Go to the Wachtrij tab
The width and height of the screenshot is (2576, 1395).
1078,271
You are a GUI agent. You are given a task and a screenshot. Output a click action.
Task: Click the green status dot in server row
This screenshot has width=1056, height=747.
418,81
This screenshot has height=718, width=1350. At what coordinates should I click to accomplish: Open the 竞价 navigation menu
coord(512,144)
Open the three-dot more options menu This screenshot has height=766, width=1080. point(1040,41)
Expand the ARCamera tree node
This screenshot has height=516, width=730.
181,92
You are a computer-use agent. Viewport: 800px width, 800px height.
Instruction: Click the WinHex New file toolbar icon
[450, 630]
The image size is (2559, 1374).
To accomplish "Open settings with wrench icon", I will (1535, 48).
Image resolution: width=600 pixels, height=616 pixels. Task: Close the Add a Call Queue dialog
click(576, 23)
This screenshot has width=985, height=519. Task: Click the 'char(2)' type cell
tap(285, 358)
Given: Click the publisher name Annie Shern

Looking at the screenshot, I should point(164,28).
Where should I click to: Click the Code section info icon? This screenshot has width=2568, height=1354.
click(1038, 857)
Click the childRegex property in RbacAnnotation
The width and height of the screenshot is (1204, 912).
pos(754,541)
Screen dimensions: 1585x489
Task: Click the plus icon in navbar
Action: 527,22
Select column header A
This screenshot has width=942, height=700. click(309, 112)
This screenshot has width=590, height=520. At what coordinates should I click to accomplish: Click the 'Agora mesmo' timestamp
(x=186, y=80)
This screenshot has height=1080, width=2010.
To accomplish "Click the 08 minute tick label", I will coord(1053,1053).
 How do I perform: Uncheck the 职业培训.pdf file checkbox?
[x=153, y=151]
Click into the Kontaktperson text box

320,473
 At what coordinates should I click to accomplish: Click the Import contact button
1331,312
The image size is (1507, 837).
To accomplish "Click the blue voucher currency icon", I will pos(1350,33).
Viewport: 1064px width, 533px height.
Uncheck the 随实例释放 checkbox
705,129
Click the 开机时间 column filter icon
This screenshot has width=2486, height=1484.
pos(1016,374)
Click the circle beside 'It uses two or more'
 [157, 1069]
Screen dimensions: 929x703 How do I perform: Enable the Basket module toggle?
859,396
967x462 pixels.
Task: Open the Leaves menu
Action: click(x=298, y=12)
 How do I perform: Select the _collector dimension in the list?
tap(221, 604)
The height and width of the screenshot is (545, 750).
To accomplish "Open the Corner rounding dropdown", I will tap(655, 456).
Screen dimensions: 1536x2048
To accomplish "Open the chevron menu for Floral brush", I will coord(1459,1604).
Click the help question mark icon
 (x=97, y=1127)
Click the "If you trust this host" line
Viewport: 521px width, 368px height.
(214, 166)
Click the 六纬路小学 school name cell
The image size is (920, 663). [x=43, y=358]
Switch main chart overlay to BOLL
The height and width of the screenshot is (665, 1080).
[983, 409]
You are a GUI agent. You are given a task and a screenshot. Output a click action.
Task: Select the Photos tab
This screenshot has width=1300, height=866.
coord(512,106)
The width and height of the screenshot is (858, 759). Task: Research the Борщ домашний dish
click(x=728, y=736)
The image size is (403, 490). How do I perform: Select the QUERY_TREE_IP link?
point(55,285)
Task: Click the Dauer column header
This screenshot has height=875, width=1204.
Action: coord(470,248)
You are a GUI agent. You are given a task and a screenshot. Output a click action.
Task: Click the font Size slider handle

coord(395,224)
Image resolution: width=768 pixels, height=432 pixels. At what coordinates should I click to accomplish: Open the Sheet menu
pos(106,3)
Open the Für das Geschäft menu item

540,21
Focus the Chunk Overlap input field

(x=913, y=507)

*****

Copy the lines in the records above exactly as they stand, everything from the line containing "Click the childRegex" down to the line containing "This screenshot has width=942, height=700.", including both of those lines.

Click the childRegex property in RbacAnnotation
The width and height of the screenshot is (1204, 912).
pos(754,541)
Screen dimensions: 1585x489
Task: Click the plus icon in navbar
Action: 527,22
Select column header A
This screenshot has width=942, height=700. click(309, 112)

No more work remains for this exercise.